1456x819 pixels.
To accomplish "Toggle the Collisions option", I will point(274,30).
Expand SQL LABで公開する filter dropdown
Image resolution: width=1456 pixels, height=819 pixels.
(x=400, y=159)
-*-
WHAT THIS TASK INVOLVES
Beginning at the line containing "Image resolution: width=1456", output exactly each line up to and including the last line of the material above.

RESPONSE BOX
Image resolution: width=1456 pixels, height=819 pixels.
(x=400, y=159)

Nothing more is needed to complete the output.